* Given exercise *
Copy the items below line for line, keeping every character as it is.
>> start Input records
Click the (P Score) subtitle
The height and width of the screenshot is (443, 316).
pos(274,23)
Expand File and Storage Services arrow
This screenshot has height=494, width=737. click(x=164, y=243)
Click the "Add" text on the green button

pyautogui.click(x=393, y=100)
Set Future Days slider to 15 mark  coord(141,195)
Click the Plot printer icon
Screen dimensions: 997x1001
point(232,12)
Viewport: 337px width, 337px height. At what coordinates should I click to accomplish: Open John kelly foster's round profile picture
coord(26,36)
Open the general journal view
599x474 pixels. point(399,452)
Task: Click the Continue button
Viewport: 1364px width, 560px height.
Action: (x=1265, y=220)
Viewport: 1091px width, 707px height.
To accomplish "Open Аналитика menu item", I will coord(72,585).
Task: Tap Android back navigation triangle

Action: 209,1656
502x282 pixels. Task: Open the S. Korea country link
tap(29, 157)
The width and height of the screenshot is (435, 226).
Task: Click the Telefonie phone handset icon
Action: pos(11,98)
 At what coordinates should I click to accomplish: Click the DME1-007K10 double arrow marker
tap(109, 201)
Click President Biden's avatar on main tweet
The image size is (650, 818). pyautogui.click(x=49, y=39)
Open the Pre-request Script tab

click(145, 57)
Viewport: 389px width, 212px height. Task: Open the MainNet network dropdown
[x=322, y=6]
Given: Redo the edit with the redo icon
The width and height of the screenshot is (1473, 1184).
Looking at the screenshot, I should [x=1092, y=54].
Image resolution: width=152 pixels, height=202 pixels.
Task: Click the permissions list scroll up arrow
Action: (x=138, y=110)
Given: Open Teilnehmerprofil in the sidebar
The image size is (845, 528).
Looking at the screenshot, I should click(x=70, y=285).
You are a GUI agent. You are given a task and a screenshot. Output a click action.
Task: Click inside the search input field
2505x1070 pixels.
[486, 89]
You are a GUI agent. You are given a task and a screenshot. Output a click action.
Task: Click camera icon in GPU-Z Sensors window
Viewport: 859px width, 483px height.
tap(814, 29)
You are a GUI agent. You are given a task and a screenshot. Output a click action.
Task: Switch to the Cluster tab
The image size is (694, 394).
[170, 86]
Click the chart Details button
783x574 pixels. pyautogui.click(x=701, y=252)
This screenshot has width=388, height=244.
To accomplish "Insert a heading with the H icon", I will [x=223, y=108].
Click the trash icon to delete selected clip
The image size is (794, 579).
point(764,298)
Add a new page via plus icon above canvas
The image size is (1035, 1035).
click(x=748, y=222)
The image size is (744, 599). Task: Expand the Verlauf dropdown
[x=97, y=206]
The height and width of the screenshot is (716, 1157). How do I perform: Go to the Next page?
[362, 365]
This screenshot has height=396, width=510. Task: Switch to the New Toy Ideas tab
>> end Input records
* The output *
Click the (P Score) subtitle
The height and width of the screenshot is (443, 316).
pos(274,23)
Expand File and Storage Services arrow
This screenshot has height=494, width=737. click(x=164, y=243)
Click the "Add" text on the green button

pyautogui.click(x=393, y=100)
Set Future Days slider to 15 mark  coord(141,195)
Click the Plot printer icon
Screen dimensions: 997x1001
point(232,12)
Viewport: 337px width, 337px height. At what coordinates should I click to accomplish: Open John kelly foster's round profile picture
coord(26,36)
Open the general journal view
599x474 pixels. point(399,452)
Task: Click the Continue button
Viewport: 1364px width, 560px height.
Action: (x=1265, y=220)
Viewport: 1091px width, 707px height.
To accomplish "Open Аналитика menu item", I will coord(72,585).
Task: Tap Android back navigation triangle

Action: 209,1656
502x282 pixels. Task: Open the S. Korea country link
tap(29, 157)
The width and height of the screenshot is (435, 226).
Task: Click the Telefonie phone handset icon
Action: pos(11,98)
 At what coordinates should I click to accomplish: Click the DME1-007K10 double arrow marker
tap(109, 201)
Click President Biden's avatar on main tweet
The image size is (650, 818). pyautogui.click(x=49, y=39)
Open the Pre-request Script tab

click(145, 57)
Viewport: 389px width, 212px height. Task: Open the MainNet network dropdown
[x=322, y=6]
Given: Redo the edit with the redo icon
The width and height of the screenshot is (1473, 1184).
Looking at the screenshot, I should [x=1092, y=54].
Image resolution: width=152 pixels, height=202 pixels.
Task: Click the permissions list scroll up arrow
Action: (x=138, y=110)
Given: Open Teilnehmerprofil in the sidebar
The image size is (845, 528).
Looking at the screenshot, I should click(x=70, y=285).
You are a GUI agent. You are given a task and a screenshot. Output a click action.
Task: Click inside the search input field
2505x1070 pixels.
[486, 89]
You are a GUI agent. You are given a task and a screenshot. Output a click action.
Task: Click camera icon in GPU-Z Sensors window
Viewport: 859px width, 483px height.
tap(814, 29)
You are a GUI agent. You are given a task and a screenshot. Output a click action.
Task: Switch to the Cluster tab
The image size is (694, 394).
[170, 86]
Click the chart Details button
783x574 pixels. pyautogui.click(x=701, y=252)
This screenshot has width=388, height=244.
To accomplish "Insert a heading with the H icon", I will [x=223, y=108].
Click the trash icon to delete selected clip
The image size is (794, 579).
point(764,298)
Add a new page via plus icon above canvas
The image size is (1035, 1035).
click(x=748, y=222)
The image size is (744, 599). Task: Expand the Verlauf dropdown
[x=97, y=206]
The height and width of the screenshot is (716, 1157). How do I perform: Go to the Next page?
[362, 365]
This screenshot has height=396, width=510. Task: Switch to the New Toy Ideas tab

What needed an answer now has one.